I *am* now trying out supernotecard again, and it's making much more sense this time around. I tell myself that switching to something that makes sense to me rather than struggling with software that's not really helping will save time in the long run.
Comment by
tomcolvin
21 Nov 2008
.Actually, Debra, I'm finally beginning to feel that all the computer pieces
are together for me, after all this time. A large part of that are the
recent developments in online facilities that help writers that move around
a lot. I'll be posting about Syncplicity within a few days — it's an
amazing facility that keeps everything in sync among my three computers.
And, yes, SuperNotecards has evolved toward the point where I'll perhaps
adopt it.
Comment by
Jason Block
26 Nov 2008
Hi All. My name is Jason. I develop SuperNotecard and wanted to quickly add that the SuperNotecard trial does not expire in 30 days. Instead it reminds you to purchase the program when it counts more than 7 cards in any single deck.

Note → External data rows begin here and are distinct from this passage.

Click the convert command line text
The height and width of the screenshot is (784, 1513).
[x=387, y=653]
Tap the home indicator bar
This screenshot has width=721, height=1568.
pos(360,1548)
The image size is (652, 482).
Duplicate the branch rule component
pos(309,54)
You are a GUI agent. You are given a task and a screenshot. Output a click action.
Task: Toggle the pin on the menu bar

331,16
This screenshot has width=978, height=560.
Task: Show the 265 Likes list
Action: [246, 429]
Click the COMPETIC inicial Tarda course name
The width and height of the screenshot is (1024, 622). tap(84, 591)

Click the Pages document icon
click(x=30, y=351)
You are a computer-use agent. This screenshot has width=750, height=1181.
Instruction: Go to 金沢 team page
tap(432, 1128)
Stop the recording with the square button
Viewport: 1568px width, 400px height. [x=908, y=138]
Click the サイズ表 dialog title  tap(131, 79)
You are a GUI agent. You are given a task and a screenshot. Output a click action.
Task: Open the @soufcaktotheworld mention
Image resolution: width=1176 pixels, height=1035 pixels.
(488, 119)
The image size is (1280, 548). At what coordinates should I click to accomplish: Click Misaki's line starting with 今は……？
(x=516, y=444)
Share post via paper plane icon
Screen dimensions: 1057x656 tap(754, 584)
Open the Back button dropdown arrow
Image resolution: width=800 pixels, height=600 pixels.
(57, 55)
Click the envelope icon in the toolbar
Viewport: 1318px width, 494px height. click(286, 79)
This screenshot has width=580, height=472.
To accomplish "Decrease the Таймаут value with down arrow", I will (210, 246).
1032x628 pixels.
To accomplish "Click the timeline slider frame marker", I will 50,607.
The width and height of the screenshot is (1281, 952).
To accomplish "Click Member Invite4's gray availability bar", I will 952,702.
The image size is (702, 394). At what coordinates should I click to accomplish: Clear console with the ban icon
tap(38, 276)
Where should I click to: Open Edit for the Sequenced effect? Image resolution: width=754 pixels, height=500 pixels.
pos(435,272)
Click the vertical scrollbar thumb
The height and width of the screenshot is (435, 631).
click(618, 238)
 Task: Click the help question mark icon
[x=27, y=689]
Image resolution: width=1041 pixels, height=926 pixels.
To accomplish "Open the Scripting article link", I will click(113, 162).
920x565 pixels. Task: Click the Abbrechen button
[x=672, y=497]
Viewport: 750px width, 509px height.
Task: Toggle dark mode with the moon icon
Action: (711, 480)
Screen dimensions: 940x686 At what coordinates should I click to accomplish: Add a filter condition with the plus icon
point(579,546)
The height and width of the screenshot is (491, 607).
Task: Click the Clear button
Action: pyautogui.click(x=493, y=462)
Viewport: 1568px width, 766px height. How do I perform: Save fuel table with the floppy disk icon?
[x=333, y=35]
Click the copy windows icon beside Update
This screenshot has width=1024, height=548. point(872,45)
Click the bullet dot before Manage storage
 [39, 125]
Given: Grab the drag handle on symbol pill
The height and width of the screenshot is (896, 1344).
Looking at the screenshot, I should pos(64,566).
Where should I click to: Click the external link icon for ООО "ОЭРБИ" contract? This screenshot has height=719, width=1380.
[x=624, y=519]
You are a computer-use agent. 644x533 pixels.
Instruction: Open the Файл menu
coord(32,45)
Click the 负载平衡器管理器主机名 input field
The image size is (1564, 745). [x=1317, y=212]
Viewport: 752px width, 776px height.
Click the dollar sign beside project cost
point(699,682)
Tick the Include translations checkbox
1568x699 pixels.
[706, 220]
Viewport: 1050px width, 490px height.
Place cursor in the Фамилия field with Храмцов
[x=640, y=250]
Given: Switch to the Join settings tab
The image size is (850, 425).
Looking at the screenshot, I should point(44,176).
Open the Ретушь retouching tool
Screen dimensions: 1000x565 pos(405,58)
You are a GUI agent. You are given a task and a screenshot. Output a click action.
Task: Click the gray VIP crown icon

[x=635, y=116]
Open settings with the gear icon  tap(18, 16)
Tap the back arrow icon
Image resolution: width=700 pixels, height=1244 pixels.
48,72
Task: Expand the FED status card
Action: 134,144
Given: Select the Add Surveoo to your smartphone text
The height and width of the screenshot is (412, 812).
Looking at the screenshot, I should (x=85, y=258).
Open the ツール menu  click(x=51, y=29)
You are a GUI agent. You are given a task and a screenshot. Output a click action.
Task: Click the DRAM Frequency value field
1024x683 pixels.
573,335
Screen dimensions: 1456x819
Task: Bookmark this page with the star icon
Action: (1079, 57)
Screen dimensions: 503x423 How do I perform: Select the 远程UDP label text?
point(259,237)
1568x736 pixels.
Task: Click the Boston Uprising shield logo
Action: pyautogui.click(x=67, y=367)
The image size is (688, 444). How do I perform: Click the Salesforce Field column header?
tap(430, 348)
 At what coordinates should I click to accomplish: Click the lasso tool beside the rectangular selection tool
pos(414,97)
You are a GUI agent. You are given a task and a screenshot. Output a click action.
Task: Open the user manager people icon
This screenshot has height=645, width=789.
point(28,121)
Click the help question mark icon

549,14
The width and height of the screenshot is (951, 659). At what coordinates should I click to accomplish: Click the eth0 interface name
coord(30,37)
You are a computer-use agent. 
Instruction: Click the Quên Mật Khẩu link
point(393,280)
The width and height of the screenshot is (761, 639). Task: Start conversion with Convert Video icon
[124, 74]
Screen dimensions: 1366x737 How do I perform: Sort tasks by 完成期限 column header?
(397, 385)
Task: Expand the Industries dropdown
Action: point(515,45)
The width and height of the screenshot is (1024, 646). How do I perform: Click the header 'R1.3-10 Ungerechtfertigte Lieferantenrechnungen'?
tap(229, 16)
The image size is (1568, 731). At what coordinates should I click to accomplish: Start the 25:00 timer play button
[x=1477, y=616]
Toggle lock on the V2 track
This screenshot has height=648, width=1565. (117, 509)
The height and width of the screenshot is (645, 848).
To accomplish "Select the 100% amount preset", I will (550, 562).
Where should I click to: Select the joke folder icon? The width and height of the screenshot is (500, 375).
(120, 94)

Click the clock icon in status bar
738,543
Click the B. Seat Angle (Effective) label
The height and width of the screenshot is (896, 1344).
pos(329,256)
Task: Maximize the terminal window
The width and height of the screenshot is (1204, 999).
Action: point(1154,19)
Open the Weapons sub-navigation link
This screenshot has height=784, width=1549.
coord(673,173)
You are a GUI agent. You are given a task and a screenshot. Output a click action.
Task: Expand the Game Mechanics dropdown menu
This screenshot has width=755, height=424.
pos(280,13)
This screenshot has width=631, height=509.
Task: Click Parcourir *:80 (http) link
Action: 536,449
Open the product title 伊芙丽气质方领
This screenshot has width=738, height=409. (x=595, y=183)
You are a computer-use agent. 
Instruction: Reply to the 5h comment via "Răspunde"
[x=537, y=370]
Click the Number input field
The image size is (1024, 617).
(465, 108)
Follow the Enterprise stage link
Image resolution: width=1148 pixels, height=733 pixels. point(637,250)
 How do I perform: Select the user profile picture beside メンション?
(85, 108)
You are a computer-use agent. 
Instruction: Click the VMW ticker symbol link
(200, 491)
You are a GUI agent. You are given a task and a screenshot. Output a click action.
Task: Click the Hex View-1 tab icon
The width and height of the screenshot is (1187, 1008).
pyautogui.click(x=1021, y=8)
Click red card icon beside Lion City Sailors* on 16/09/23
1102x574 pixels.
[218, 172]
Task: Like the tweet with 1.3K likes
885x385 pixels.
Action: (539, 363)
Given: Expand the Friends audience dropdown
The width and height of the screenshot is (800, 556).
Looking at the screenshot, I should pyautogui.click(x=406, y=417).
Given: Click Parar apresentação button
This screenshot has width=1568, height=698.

Thanks for giving SNC a try and please don't hesitate to contact me with feedback at http://www.mindola.com.
Comment by
tomcolvin
26 Nov 2008
Jason, I'm pleased to see that you continue to develop SuperNotecards. I
particularly like the option to chose a fiction stack of cards or a
non-fiction one, with support for references. I'm still playing with this
version, but with this one you may finally have hooked me.